Gabriel buscó con la mirada. Como si lo hubiesen mandado llamar, Diablo, el objeto de la mirada de Gabriel, se apartó del círculo de Honoria y se acercó para unirse a la conversación.
Se estaba planeando algo grande.
—Otro ejemplo perfecto de sinvergüenza es Hendricks (ese de ahí, a la derecha de Amanda). Es todavía peor que Chantry.
Dejando que el monólogo de Lucifer continuara, Alathea observaba la reunión que tenía lugar del otro lado del salón. Vane se acercó como por casualidad; también él se sumó a la discusión.
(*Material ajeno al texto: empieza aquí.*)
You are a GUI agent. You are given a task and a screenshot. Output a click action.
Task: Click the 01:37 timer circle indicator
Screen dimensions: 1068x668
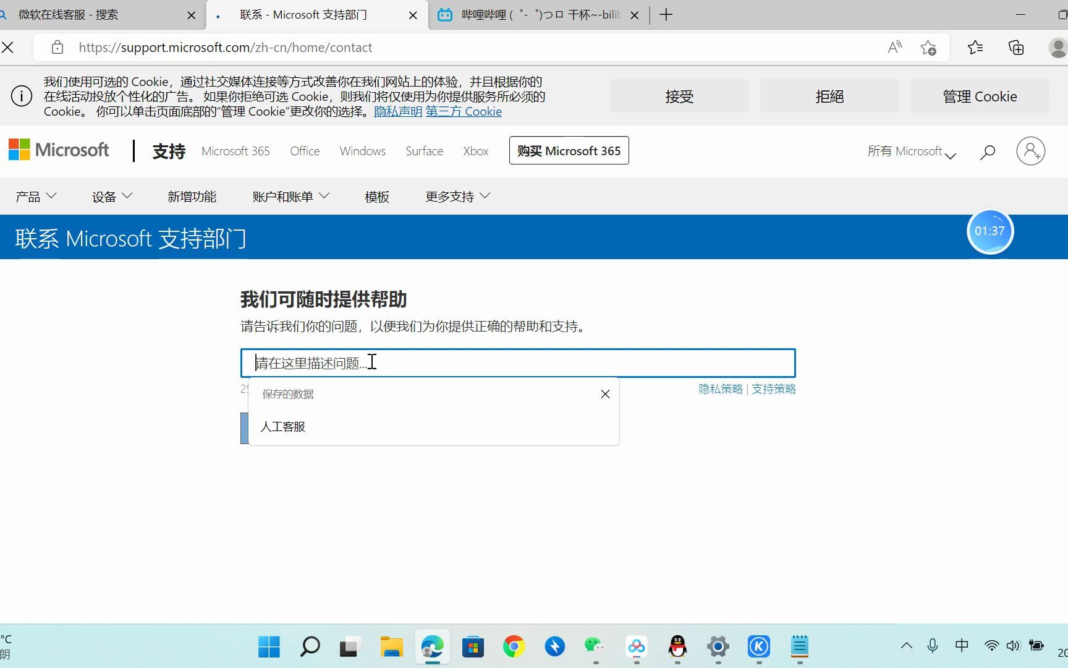pos(990,230)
Se barajaban ideas —¿acuerdos?—; eso estaba claro por las miradas que intercambiaban y los gestos ocasionales. Finalmente, se tomó una decisión. Fuera la que fuese, involucraba a Gerrard Debbington. A Gerrard y a Gabriel. Diablo y Vane parecían ser consejeros, menos involucrados en los detalles del plan.
Tenía que enterarse del plan.
—De modo que ya ves por qué las vigilamos. ¿Lo entiendes ahora?
Alathea volvió a prestarle atención a Lucifer. ¿Cuál era la respuesta correcta? ¿Sí? ¿No? Suspiró. ¿Qué importaba? Las gemelas tendrían que pelear sus propias batallas. Poniéndole una mano sobre el brazo, lo tranquilizó.
—Está empezando un vals… Ven a bailar. Necesito distraerme.
—No puedo… Estoy vigilando.
—Gabriel está libre…, hazle una señal. Él puede reemplazarte.
Eso hizo Lucifer y Gabriel aceptó, y ella consiguió distraerse.
Y le vino muy bien.
Para cuando estaba en el carruaje, en dirección a su casa por las calles desiertas, había aceptado el hecho de que debería volver a encontrarse con su caballero. Exprimiéndose los sesos, intentó imaginar algún lugar seguro para que la condesa pudiese encontrarse con él. Algún lugar que inhibiera sus exigencias de una recompensa mayor.
Ya había tenido suficiente recompensa.
No podía permitirle que reclamara nada más, ni siquiera aunque hubiese averiguado otras cosas. Ya se había tomado demasiadas libertades.
Pero ¿cómo impedirle que se tomara aún más?